Le travail de création d’Eric JUNOD se base sur le recyclage vers le haut, de ré-enchanter les boisdélaissés des menuiseries et des forêts voisines. Son approche de la sculpture se veut brute et originelle à ses émotions, son cursus est l’expérience de la vie.Il se laisse inspirer par la rencontre des troncs d’arbre tombés à terre avant de les ramener à son atelier pour faire émerger des personnages de la matière par la sculpture à la tronçonneuse.
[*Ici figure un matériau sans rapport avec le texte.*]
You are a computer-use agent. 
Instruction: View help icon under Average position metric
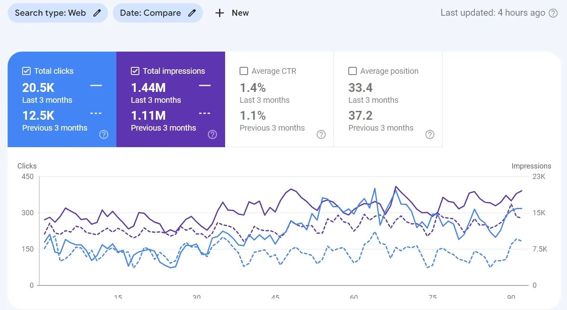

Des disques abdominaux sont taillés avant brulage et mise en couleur.L’emblème de sa tribu est symbolisé par une série de totem.Elégance et gaîté́ sont au rendez-vous.

Aurélia Firoben

Le P’tit Baz’Art de l’association de réinsertion Espoir donne une seconde vie à des objets ou mobiliers désuets, abîmés au travers de la création. Le P’tit Baz’Art porte un regard bienveillant sur l’objet comme le fait l’association sur l’humain. Il décèle dans l’extraordinaire banalité des choses leur puissance singulière. Métaphore qui met en lumière la capacité à faire resurgir le beau en toute chose, en tout être. En puisant dans l’immense gisement des objets en transit dans les différents ateliers et la salle de vente d’Espoir, l’équipe du P’tit Baz’Art crée ses objets « décosolidaires » en exploitant ce matériel de récupération. Mobilier retravaillé, nombreux luminaires, sculptures en fil de fer, petits articles de déco qui subliment des ressorts, des couverts, des ampoules, des livres. Ou l’art de sublimer des objets délaissés pour leur offrir une nouvelle destinée qui viendra nourrir de poésie les intérieurs des clients de la boutique.

Cynthia BRIDE

Un point, puis un autre à côté d’un autre, entouré d’autres. Pluiseurs et pourtant véritable entité. Auto-généré et autogéré. Microcosme. Je suis là, ici, rangé à ma place et ma place ne peut être autre sans faire trébucher l’ensemble. Je m’emploie à consolider et à construire cet ensemble. Je suis une marque, une forme plus ou moins précise, je suis à chaque fois la même et pourtant complètement différente. Je suis un lieu déterminé, une douleur aiguë localisée. Je ne suis que répétition de moi-même, itération de ce que je suis, reditede ma condition, reprise de mon existence.

Artiste plasticienne, Cynthia Bridé utilise des matériaux simples, brutes. Pourtant, les formes qu’elle déploie se meuvent en des structures complexes et gorgées de détails. La temporalité, la lenteur qui permettent de voir émerger les pièces de l’artiste semblent devenir des matériaux à part entière. L’artiste prend le temps, le dompte et dans un même temps accepte de le laisser filer.
Chaque pièce est un amoncellement d’éléments quasiment identiques. Les formes sont souvent abstraites et pourtant glissent ça et là vers le monde du vivant, de la nature et de l’organique. Les détails sont omniprésents, la poésie jamais bien loin.